» **WHAT YOU ARE ASKED TO DO**:
Transcribe the data below verbatim from the line with "Viewport: 622px width, 565px height." to the line with "Return home via the GameStop wordmark". Include both of those lines.

(Items listed in a dataset)
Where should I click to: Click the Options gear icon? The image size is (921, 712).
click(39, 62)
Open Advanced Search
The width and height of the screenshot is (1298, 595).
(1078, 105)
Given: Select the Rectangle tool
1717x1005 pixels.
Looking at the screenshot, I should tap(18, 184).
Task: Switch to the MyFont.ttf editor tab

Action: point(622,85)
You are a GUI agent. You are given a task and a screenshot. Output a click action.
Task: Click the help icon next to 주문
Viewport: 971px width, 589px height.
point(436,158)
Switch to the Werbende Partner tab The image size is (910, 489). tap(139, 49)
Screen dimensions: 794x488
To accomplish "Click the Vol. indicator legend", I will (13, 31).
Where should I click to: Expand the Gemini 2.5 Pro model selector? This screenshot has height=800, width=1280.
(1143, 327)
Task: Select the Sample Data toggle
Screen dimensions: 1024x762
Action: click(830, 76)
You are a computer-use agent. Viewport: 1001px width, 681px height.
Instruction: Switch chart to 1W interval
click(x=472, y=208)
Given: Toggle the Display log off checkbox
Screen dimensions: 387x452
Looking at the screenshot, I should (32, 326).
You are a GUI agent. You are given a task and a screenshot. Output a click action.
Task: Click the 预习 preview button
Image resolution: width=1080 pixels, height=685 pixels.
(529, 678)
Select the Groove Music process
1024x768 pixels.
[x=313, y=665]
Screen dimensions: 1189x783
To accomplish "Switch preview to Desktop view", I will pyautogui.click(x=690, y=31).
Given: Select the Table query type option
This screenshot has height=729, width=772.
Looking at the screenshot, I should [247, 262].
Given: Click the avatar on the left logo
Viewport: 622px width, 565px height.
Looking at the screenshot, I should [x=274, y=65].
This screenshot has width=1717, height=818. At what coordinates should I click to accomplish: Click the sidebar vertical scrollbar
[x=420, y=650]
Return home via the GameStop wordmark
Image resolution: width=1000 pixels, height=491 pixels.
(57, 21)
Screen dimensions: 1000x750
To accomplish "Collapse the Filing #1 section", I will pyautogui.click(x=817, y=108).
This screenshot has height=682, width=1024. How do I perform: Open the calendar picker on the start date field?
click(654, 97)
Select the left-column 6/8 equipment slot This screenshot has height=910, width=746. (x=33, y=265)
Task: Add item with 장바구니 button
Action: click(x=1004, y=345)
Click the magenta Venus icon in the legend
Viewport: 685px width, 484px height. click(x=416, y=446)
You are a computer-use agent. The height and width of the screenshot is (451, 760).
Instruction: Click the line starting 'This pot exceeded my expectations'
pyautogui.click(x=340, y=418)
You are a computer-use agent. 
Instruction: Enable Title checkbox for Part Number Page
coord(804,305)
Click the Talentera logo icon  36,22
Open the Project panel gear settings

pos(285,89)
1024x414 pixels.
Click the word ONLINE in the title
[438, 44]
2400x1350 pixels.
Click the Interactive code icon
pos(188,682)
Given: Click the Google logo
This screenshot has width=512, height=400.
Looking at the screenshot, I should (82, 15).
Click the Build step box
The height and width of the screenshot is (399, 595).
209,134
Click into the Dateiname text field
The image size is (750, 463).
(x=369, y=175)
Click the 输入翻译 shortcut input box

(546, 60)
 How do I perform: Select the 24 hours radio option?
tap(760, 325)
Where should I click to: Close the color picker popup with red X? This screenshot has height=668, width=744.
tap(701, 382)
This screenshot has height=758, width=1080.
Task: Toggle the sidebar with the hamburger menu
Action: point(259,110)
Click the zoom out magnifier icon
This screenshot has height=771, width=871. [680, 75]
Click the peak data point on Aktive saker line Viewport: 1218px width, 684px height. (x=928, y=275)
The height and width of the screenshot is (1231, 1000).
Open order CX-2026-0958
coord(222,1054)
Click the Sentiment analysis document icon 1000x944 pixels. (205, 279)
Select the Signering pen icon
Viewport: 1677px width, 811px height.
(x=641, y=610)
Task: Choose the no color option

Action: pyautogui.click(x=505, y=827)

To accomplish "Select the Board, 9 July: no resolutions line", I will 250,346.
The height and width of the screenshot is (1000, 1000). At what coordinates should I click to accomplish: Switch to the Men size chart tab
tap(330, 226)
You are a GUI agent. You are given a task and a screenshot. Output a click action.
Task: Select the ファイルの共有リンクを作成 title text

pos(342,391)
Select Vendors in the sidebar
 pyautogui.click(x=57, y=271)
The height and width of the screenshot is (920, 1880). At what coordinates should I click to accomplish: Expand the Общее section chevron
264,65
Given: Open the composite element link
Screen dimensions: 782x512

» **TASK RESPONSE**:
Viewport: 622px width, 565px height.
Looking at the screenshot, I should [x=274, y=65].
This screenshot has width=1717, height=818. At what coordinates should I click to accomplish: Click the sidebar vertical scrollbar
[x=420, y=650]
Return home via the GameStop wordmark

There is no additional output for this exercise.